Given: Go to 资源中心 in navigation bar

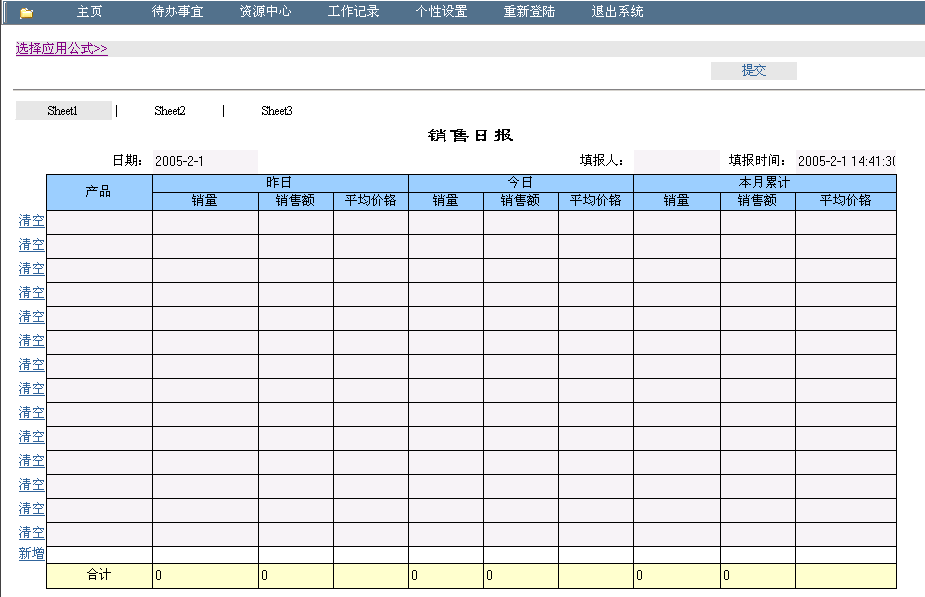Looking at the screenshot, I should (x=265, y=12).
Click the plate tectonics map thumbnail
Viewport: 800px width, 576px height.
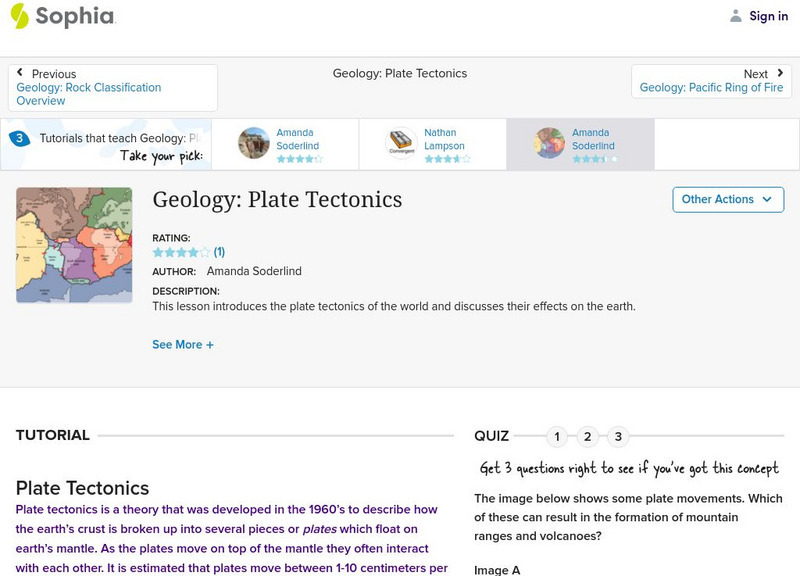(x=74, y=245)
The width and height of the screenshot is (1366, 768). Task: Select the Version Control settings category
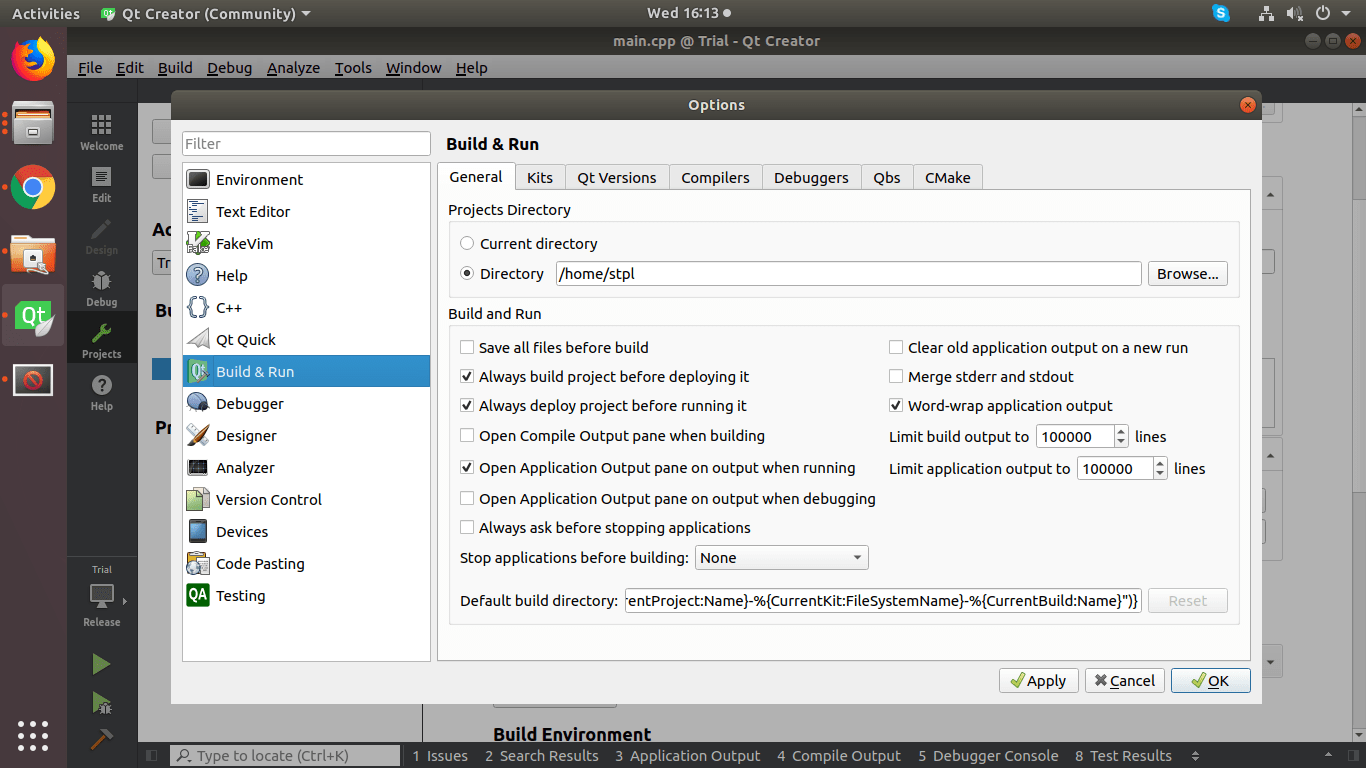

· · · · · · ·

[How to complete this task] Return exactly the lines from the one containing "Click the plate tectonics map thumbnail" through the end of the records, leaving out every picture.

[Exercise response]
Click the plate tectonics map thumbnail
Viewport: 800px width, 576px height.
(x=74, y=245)
The width and height of the screenshot is (1366, 768). Task: Select the Version Control settings category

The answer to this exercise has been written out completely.